Not quite sure what it means, or whether that linear-ish trend in yield against log(results) would continue.
tomaz
2010-09-15 16:08:01
Yeah, but you could also ask yourself if log-ish trend yield against linear in first (upper) graph would continue...
Stephen Brooks
2010-09-15 17:13:25
Well it can't continue indefinitely, but I'm wondering if it resembles a log graph because the improvement directions get exponentially harder to find as the optimisation progresses.
tomaz
2010-09-15 19:00:26
"Harder to find" also includes more time needed for computation because mpts gets much higher. 
Stephen Brooks
2010-09-16 11:44:01
That's true but I've plotted it against "number of results" so the effect of later results taking more real time doesn't show on this graph.
tomaz
2010-09-16 13:14:33
Yes, I see.  First 100k results brought score to 3, last 100k only 0.2 or so.  There is no time component.
One influence of longer computational time might be less variance of results (smaller gene pool).  At the begining there are many results per day, on one client a lot of generations is computed.  At the end, there are maybe two or three results per client (if there is queued result it takes damn long) and when samplefile is loaded every day it easy get in very narrow way.  Maybe at the later stage, samplefiles shoud be loaded less frequently ?  It seems that boinc way realy helped last simulation (they are doing their own samplefile with highest mpts results).
Stephen Brooks
2010-09-16 17:11:03
The other day I was reading this and was wondering if such sparse strategies for testing parameters might be useful to us.  Our problem is I'm afraid the parameters are quite correlated with each other so some of those strategies won't work.
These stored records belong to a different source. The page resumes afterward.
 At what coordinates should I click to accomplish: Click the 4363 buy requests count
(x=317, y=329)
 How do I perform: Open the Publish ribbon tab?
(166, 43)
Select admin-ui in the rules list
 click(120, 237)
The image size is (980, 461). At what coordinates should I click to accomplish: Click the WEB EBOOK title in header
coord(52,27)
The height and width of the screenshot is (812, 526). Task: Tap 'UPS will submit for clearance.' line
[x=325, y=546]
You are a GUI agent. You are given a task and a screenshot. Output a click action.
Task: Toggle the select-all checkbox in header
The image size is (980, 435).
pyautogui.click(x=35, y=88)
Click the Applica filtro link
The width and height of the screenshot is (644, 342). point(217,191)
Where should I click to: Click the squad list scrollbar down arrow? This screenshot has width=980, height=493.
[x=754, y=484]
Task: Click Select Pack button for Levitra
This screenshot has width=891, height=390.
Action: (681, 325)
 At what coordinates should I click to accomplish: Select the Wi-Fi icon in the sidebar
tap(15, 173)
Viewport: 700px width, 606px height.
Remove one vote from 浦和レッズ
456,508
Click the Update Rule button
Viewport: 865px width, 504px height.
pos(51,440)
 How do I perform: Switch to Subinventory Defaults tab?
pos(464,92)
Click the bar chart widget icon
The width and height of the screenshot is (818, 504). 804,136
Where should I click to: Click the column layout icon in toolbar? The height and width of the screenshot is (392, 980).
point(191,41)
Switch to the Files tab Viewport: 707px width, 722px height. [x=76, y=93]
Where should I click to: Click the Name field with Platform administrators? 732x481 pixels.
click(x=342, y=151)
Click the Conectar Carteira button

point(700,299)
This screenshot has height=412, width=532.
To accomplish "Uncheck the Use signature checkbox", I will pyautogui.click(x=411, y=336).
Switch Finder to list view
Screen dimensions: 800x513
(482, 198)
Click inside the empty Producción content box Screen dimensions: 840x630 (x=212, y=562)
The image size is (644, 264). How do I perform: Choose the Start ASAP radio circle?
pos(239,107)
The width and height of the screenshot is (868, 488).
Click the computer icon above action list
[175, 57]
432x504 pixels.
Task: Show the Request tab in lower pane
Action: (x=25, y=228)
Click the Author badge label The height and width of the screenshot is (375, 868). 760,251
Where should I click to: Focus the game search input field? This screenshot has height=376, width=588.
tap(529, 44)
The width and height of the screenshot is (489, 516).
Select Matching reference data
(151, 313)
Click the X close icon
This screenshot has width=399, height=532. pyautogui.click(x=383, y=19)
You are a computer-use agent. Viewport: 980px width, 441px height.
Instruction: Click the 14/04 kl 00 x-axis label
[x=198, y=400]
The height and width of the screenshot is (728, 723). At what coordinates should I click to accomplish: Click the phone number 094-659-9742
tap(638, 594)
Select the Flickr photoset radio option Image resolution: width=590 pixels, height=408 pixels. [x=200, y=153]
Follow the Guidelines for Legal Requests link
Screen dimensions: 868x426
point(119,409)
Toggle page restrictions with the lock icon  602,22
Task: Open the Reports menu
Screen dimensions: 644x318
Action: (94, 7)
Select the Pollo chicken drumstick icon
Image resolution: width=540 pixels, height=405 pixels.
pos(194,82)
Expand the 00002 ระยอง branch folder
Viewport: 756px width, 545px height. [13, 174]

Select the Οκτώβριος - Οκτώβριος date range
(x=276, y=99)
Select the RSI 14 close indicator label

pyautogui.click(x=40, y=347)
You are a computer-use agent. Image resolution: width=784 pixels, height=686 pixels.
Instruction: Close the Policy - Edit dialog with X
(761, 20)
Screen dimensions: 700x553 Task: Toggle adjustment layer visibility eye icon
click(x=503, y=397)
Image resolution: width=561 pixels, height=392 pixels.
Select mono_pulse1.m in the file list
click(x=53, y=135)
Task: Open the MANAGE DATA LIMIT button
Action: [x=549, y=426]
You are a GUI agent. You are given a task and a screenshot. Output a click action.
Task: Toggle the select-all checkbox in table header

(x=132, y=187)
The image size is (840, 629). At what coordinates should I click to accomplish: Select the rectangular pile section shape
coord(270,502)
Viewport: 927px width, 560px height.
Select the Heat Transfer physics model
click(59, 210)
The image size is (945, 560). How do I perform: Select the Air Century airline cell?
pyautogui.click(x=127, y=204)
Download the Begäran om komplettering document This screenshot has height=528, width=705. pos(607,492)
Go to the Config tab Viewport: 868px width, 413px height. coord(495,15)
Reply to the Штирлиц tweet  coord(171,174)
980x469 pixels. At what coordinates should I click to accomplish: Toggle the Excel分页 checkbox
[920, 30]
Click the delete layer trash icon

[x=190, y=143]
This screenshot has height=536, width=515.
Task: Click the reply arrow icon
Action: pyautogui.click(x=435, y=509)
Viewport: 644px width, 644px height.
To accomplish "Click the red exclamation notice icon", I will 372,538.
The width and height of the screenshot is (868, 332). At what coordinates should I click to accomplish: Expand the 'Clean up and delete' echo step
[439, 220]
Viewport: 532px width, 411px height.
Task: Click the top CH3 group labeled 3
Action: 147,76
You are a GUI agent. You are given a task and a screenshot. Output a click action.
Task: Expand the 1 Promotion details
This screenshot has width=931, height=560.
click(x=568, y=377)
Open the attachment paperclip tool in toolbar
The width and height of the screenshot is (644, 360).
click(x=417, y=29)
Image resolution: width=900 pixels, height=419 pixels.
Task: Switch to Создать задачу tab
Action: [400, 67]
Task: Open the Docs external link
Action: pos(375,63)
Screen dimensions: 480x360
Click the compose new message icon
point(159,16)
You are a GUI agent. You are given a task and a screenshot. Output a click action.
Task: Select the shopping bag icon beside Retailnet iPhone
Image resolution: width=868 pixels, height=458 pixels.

I got there via this blog post (see also this)

You can try some of the design-of-experiments stuff yourself using the TEST mechanism for testing manually-generated results.
yoyo
2010-09-22 22:31:23
To be more exact, for the Boinc clients I take the 200 results with the highest mpts and Stephens samplefile as samplefile. 
K`Tetch
2010-10-13 23:48:13
Well, not everyone does the samplefiles either.  I almost never run the samplefiles, which is why you'll see my results usually in a different band.  in d2 I'm barely positive, and in the new c2 lattice I've done some manual designs that give long sims with a linac (the current just-positive results don't seem to include one) so my client is attacking things a different way.

While the samplefiles are great at moving things along, if you have a bunch of computers, maybe have one in 10 (maybe even just one in 20) not run a samplefile, so we can possibly get some new 'species' of results, and another path to try.  The problem is, the more the clients investigate this localised area, the less they'll look elsewhere, and we could get trapped in a local maximum.

It's also why I've suggested to Stephen not generating a samplefile for the first 48 hours or so of a new lattice, as it'll give us a wider base, before most clients start drifting together.
yoyo
2010-10-15 18:05:31
Should I run the Boinc hosts without samplefile?
Stephen Brooks
2010-10-15 18:45:31
Not permanently, unless you have some way of exchanging results between clients within BOINC.
runesk
2010-10-16 19:44:32
There are more of us running the native client, that do not use the sample files, but create our own. 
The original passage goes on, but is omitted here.